Aumento da verba do Carnaval pelo Governo aquém da expectativa dos grupos de S. Vicente: “Anúncio avulso e sem ponderação”
Os grupos oficiais do Carnaval de São Vicente consideram extemporâneo e sem qualquer ponderação o anúncio feito pelo Primeiro-ministro de aumentar em 50% a verba da festa do Rei Momo, de 10 para 15 mil contos. Alegam que, ao contrário da cerimónia de assinatura do protocolo com o AME e o Kriol Jazz Festival, em que houve preocupação em se detalhar os contornos do acordo, em relação ao Carnaval, o Primeiro-ministro fez uma declaração avulsa, sem clarificação e na ausência de pelo menos o Presidente da Ligoc.
É o caso do presidente do Estrela do Mar, Júlio do Rosário, que chama a atenção de que o aumento é a nível nacional, pelo que não significa que vai se traduzir em mais verba para o Carnaval de São Vicente. “Acredito que, se houver algum acréscimo, será residual porque sabemos que as demais ilhas – Santiago, Sal e São Nicolau -, têm vindo a reivindicar mais financiamento para o seu carnaval”, diz o empresário. Neste sentido, acha que é possível que os atuais cinco mil contos atribuídos a São Vicente se mantenham, sendo certo que este aumento sequer se aproxima dos orçamentos anuais dos grupos mindelenses. “Neste momento, para realizarmos um carnaval decente precisamos no mínimo de valores superiores aos 10 mil contos.”

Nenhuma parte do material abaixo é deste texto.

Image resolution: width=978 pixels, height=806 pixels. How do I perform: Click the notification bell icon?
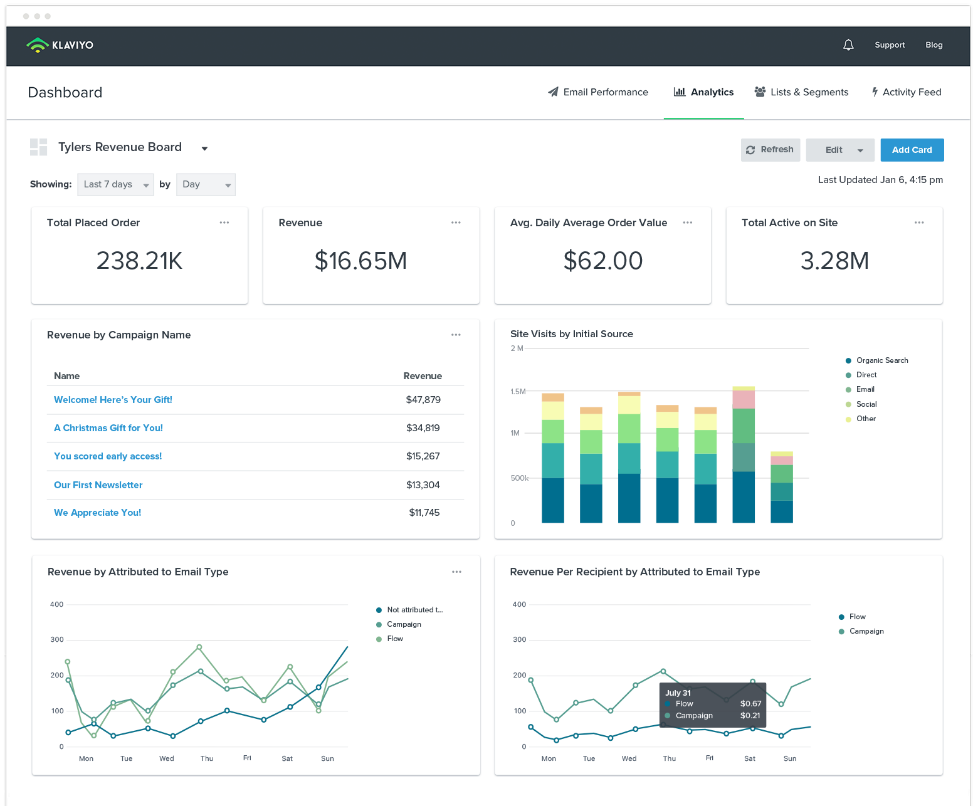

Exatamente por isso, este dirigente carnavalesco é taxativo em afirmar que o anunciado aumento feito por Ulisses Correia e Silva continua insuficiente para as necessidades e para a dimensão que o Carnaval de São Vicente atingiu, sobretudo nos últimos tempos. “Vivi no ano passado dois meses intensos e vi o impacto que esta festa tem na economia da ilha e do país. Por isso, entendo que este valor é irrelevante, sobretudo se formos comparar com os montantes atribuídos ao AME e ao KJF (contemplados com um total de 20 mil contos/ano), que são mais restritos e de impacto limitado”, compara Júlio do Rosário. Na sua ótica, o protocolo celebrado pelo Governo com estes dois eventos veio reforçar a sua convicção de que os grupos carnavalescos precisam trabalhar de forma legal, ter a sua contabilidade organizada e realizar eleições livres para, quando chegarem junto das autoridades, poderem exigir e demonstrar o impacto que o Carnaval tem no PIB de Cabo Verde.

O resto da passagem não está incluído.